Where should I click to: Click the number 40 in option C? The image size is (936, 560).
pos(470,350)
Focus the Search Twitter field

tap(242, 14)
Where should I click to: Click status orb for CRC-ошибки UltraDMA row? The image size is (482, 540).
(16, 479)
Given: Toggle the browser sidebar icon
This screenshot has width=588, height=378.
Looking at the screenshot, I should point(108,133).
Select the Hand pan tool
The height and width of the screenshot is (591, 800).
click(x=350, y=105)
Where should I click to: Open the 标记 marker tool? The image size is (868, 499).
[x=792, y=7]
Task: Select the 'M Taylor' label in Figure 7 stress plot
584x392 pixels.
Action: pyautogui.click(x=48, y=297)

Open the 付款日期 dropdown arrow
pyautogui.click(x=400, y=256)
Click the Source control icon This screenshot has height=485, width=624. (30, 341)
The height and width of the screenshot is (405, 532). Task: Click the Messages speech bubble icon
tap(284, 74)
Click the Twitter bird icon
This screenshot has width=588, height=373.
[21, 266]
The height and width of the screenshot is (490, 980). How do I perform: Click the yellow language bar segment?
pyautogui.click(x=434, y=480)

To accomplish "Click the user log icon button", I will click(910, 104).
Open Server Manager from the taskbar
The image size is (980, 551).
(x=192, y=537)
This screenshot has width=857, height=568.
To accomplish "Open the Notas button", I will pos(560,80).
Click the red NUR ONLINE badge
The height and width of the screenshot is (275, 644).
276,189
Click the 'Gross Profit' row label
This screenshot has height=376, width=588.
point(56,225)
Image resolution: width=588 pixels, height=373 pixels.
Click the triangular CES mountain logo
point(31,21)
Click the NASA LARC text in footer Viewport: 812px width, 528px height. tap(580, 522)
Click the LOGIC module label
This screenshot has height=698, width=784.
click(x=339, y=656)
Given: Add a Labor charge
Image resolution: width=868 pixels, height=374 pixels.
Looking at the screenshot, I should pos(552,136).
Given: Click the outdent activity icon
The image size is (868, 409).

WHAT YOU ARE ASKED TO DO
Give every entry once more, exactly as it reads.

TASK OUTPUT
Where should I click to: Click the number 40 in option C? The image size is (936, 560).
pos(470,350)
Focus the Search Twitter field

tap(242, 14)
Where should I click to: Click status orb for CRC-ошибки UltraDMA row? The image size is (482, 540).
(16, 479)
Given: Toggle the browser sidebar icon
This screenshot has width=588, height=378.
Looking at the screenshot, I should point(108,133).
Select the Hand pan tool
The height and width of the screenshot is (591, 800).
click(x=350, y=105)
Where should I click to: Open the 标记 marker tool? The image size is (868, 499).
[x=792, y=7]
Task: Select the 'M Taylor' label in Figure 7 stress plot
584x392 pixels.
Action: pyautogui.click(x=48, y=297)

Open the 付款日期 dropdown arrow
pyautogui.click(x=400, y=256)
Click the Source control icon This screenshot has height=485, width=624. (30, 341)
The height and width of the screenshot is (405, 532). Task: Click the Messages speech bubble icon
tap(284, 74)
Click the Twitter bird icon
This screenshot has width=588, height=373.
[21, 266]
The height and width of the screenshot is (490, 980). How do I perform: Click the yellow language bar segment?
pyautogui.click(x=434, y=480)

To accomplish "Click the user log icon button", I will click(910, 104).
Open Server Manager from the taskbar
The image size is (980, 551).
(x=192, y=537)
This screenshot has width=857, height=568.
To accomplish "Open the Notas button", I will pos(560,80).
Click the red NUR ONLINE badge
The height and width of the screenshot is (275, 644).
276,189
Click the 'Gross Profit' row label
This screenshot has height=376, width=588.
point(56,225)
Image resolution: width=588 pixels, height=373 pixels.
Click the triangular CES mountain logo
point(31,21)
Click the NASA LARC text in footer Viewport: 812px width, 528px height. tap(580, 522)
Click the LOGIC module label
This screenshot has height=698, width=784.
click(x=339, y=656)
Given: Add a Labor charge
Image resolution: width=868 pixels, height=374 pixels.
Looking at the screenshot, I should pos(552,136).
Given: Click the outdent activity icon
The image size is (868, 409).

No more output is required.